Paola vit à Woluwe Saint-Pierre depuis près de 30 ans. Il s'agit d’une des communes les plus riches de la capitale. Mais depuis une semaine, à la rue des Palmiers, un centre pour migrants a rouvert ses portes. 80 réfugiés y résident. Sur un même trottoir, la solidarité s'exprime entre autres par la livraison de vêtements chauds. Mais il y a aussi la peur ! "Ils parlent dans leur langue quand on passe, on ne sait jamais ce qu’ils disent. Voilà cette sensation de peur", a expliqué Paola à notre journaliste Alix Battard.
"Il y en a qui vont mal tourner"
Paola dit craindre pour sa sécurité. Elle vit très mal l’arrivée récente de ces réfugiés. "Moi je pense ça serait bien de les aider mais autrement. Forcer la sécurité chez eux. Envoyer la nourriture et tout ce dont ils ont besoin, mais chez eux. Ils ne vont pas s'adapter si facilement, et donc il y en a certains qui vont mal tourner, c'est sûr et certain", a-t-elle ajouté.
Ce témoignage est loin d’être isolé. Même lorsque notre équipe se déplace et qu'elle ne se trouve plus à proximité d’un centre d’accueil, on retrouve le même genre de réaction. "Je trouve qu’il y en a beaucoup, un peu de trop qui viennent", confie une passante.

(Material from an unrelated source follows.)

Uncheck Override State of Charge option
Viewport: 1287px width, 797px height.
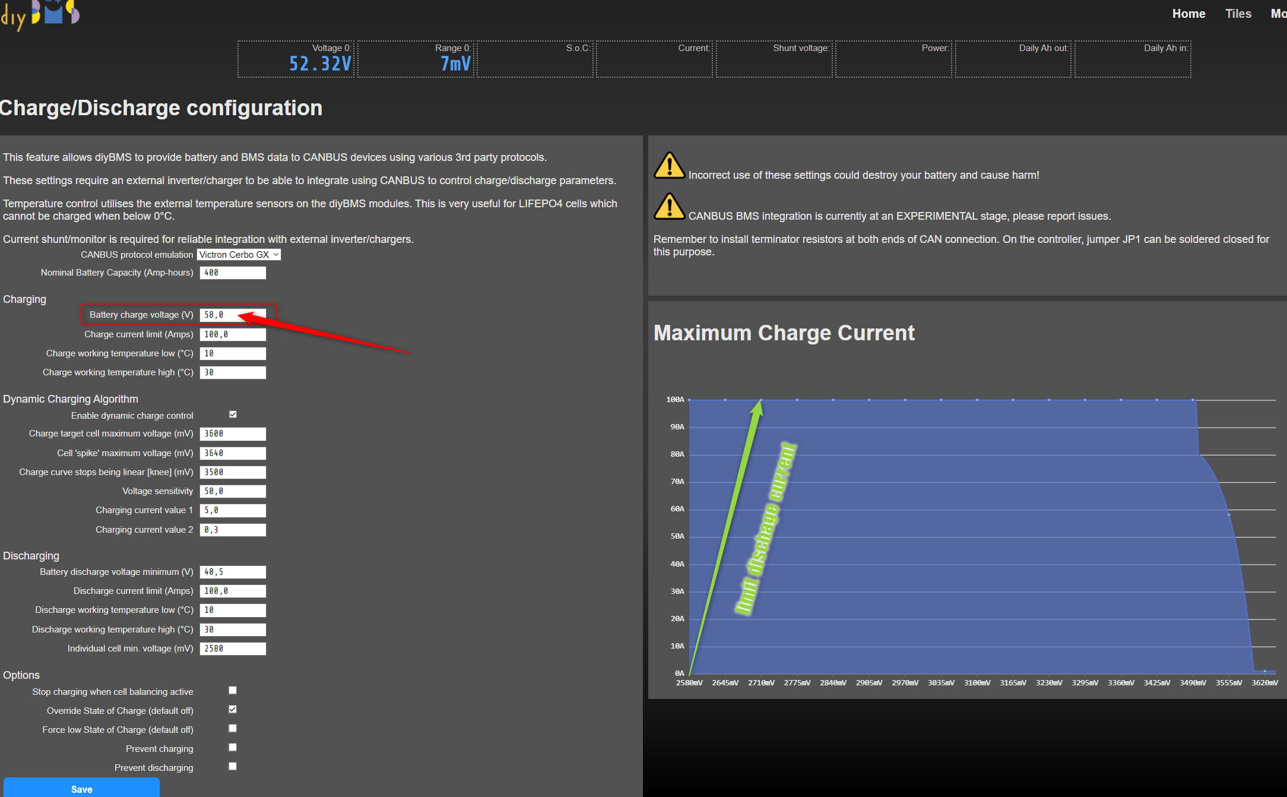point(233,710)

Il y a d’abord la peur économique. Sauver son prochain est une chose, prendre son quotidien en charge en est une autre. "Nous avons nos SDF ici en Belgique aussi. Nous avons des gens qui ont 1.000 euros pour vivre. S'il faut encore prendre des gens de l'extérieur, comment est-ce qu'on va faire ?", se demande un témoin. "D'accord on va les aider. Mais après, les loger, le travail... les assister. Nous-mêmes on ne s’en sort pas. Ça me dépasse un peu", estime une autre personne interrogée.

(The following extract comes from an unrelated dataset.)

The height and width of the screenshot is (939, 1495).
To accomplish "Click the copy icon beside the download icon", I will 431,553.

L'Islam radical effraie, et pourtant...
Il y aussi une crainte purement religieuse. La peur de l’islam radical. "Je suis très inquiète, pour ma sécurité aussi évidemment. Moi je ne sais pas qui arrive non plus hein", admet une riveraine.
Comment analyser ces réactions ? Andréa Rea est sociologue, grand spécialiste des questions de migration. Il nous aide à décoder. "On se trouve dans une situation où il y a eu plusieurs événements en Europe, en particulier les attentats de Charlie Hebdo, mais aussi les meurtres au musée Juif de Belgique. Tout cela contribue à avoir peur de l'Islam et de certaines personnes qui disent agir au nom de l'Islam, alors que ces personnes (les réfugiés) quittent les lieux ou on observe une radicalisation de l'Islam et fuient d'ailleurs cette situation là", a expliqué Andrea Rea, doyen de la faculté des sciences sociales et politiques à l’université Libre de Bruxelles, spécialiste des questions d’immigration.
Déferlante de haine sur les réseaux sociaux
A un échelon supérieur, la peur bascule dans la haine! Sur les réseaux sociaux Twitter et Facebook, la déferlante est impressionnante. Les commentaires qu'on y trouve parlent d'eux-mêmes.
"Chacun dans son pays et puis c’est tout !"
"Ils nous envahissent, ils nous gênent. On aimerait vivre tranquillement, avec moins d'étrangers"
"Qu’ils dégagent, on n’en veut plus !"
"Je pense que ceux qui expriment les discours les plus haineux sur les réseaux sociaux aujourd'hui sont ceux qui, avant même l'arrivée de ces réfugiés, avaient une opinion tout à fait négative des étrangers et avaient déjà une tendance plus réduite à la générosité", a ajouté Andrea Rea.
Pour ce spécialiste, aujourd’hui c’est au monde politique de prendre ses responsabilités: rassurer davantage les citoyens, proscrire les discours politiques ambigus, combattre les fausses idées reçues et placer la générosité au-dessus de tout.